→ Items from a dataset
* * *

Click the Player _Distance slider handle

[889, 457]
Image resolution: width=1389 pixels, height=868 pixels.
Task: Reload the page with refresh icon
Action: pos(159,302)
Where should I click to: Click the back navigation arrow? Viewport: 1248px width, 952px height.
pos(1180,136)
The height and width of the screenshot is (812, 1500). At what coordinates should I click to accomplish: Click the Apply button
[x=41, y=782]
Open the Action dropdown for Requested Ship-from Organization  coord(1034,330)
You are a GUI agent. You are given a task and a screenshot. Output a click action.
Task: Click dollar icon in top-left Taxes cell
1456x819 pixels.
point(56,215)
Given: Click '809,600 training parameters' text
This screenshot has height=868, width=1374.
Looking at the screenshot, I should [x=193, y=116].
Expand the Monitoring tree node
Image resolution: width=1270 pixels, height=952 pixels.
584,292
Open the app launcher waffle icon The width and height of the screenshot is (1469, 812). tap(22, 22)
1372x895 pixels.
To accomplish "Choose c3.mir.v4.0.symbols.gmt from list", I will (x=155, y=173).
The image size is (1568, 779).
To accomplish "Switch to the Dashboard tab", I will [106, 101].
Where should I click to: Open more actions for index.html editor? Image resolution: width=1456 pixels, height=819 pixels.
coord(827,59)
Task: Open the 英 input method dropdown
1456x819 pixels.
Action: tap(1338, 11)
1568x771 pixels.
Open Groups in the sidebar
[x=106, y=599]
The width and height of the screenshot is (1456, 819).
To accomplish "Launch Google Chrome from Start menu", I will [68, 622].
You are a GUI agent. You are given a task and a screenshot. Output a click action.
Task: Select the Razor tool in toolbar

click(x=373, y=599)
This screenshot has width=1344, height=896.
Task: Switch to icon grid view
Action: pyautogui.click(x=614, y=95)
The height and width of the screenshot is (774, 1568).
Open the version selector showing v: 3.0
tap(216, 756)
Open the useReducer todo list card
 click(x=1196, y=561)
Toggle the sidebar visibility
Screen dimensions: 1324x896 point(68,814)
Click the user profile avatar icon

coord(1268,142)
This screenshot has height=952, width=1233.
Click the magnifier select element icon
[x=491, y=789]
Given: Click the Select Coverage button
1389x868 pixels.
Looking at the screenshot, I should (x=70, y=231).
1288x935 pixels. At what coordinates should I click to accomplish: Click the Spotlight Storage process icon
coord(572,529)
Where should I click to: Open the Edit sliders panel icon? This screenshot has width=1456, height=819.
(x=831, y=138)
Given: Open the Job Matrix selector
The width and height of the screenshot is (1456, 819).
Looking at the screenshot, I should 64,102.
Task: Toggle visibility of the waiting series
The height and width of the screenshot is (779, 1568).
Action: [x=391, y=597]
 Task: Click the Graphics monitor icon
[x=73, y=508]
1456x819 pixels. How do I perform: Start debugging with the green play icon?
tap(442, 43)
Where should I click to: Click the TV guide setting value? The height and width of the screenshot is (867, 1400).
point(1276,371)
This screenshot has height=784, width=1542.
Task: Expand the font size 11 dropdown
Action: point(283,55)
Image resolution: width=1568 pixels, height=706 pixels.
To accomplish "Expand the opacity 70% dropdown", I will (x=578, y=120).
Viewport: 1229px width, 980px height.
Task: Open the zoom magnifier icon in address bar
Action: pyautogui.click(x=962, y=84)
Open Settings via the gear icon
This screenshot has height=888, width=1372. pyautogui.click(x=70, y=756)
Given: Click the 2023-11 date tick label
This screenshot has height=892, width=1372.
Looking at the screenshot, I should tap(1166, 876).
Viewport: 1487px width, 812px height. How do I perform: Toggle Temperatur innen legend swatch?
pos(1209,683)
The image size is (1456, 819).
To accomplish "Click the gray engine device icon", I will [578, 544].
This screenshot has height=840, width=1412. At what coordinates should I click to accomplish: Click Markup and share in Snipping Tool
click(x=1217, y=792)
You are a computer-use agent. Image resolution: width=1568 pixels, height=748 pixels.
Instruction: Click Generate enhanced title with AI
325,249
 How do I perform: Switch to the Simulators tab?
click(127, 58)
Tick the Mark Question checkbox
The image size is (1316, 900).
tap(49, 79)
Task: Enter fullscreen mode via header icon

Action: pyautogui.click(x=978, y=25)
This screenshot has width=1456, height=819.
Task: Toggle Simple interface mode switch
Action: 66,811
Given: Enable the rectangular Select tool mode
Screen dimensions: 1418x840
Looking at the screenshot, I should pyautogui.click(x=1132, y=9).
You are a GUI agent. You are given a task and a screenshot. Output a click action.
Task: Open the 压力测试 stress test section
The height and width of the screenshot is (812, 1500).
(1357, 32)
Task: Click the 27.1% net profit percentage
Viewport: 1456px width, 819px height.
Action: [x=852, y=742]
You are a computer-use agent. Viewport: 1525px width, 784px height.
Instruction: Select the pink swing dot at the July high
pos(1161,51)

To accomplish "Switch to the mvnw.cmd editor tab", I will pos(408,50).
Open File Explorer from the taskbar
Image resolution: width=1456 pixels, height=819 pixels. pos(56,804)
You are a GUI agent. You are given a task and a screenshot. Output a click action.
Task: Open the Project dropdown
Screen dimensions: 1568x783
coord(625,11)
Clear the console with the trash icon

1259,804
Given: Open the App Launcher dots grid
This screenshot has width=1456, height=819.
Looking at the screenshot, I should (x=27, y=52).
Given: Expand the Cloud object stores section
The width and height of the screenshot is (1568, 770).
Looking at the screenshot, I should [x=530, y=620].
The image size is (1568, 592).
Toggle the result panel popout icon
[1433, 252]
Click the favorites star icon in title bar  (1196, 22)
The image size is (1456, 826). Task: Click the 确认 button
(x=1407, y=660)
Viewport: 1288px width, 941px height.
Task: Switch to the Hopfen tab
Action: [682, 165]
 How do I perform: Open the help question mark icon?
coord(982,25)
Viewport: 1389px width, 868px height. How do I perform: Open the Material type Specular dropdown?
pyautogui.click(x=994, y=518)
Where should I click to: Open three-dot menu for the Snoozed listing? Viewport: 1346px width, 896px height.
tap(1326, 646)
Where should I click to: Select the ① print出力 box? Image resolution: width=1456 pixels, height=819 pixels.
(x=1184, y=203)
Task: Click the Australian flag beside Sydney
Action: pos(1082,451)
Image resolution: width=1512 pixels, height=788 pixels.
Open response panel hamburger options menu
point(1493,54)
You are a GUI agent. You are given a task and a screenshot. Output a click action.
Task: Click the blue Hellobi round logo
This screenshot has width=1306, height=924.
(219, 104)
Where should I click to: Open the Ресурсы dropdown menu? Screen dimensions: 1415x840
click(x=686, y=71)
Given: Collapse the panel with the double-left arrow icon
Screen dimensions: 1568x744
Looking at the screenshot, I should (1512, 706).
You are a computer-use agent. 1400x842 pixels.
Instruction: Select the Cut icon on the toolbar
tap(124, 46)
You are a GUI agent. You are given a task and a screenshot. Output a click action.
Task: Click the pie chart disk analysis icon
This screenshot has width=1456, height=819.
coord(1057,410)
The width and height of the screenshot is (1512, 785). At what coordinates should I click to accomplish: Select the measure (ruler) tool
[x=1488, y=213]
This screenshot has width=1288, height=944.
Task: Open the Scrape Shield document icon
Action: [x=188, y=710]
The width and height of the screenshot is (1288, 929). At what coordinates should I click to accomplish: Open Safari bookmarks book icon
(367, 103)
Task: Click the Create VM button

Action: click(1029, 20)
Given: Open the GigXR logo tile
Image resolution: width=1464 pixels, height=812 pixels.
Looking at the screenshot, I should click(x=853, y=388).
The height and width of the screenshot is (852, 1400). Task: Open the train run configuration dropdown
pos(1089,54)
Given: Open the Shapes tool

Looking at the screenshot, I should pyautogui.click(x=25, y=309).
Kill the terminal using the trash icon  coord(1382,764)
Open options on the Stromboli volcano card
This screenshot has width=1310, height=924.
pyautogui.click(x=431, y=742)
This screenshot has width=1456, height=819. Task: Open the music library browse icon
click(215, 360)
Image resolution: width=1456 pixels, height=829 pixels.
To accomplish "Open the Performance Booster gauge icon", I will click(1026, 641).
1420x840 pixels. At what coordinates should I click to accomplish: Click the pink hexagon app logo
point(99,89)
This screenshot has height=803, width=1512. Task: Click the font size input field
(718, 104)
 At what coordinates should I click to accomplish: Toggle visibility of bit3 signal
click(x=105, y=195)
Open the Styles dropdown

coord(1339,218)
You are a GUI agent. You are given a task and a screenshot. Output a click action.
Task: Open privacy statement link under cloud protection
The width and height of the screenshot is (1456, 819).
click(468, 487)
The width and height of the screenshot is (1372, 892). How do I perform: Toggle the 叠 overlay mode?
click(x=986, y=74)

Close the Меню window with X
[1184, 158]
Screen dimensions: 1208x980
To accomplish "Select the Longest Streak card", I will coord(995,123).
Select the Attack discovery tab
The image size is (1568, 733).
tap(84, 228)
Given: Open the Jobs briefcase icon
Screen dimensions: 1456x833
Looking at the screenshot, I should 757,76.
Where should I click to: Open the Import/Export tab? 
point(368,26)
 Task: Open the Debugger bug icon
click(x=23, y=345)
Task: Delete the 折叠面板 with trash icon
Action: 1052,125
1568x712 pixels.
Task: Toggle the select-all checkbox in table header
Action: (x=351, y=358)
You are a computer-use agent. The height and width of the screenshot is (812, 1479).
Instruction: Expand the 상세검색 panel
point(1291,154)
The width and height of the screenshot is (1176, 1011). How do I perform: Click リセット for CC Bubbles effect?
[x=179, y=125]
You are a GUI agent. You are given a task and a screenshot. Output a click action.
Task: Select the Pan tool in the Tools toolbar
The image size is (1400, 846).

* * *

→ YOUR TASK
If a line above contains the word "computer", list it.

→ SOLUTION BELOW
You are a computer-use agent. Image resolution: width=1568 pixels, height=748 pixels.
You are a computer-use agent. Viewport: 1525px width, 784px height.
You are a computer-use agent. 1400x842 pixels.
You are a computer-use agent. The height and width of the screenshot is (812, 1479).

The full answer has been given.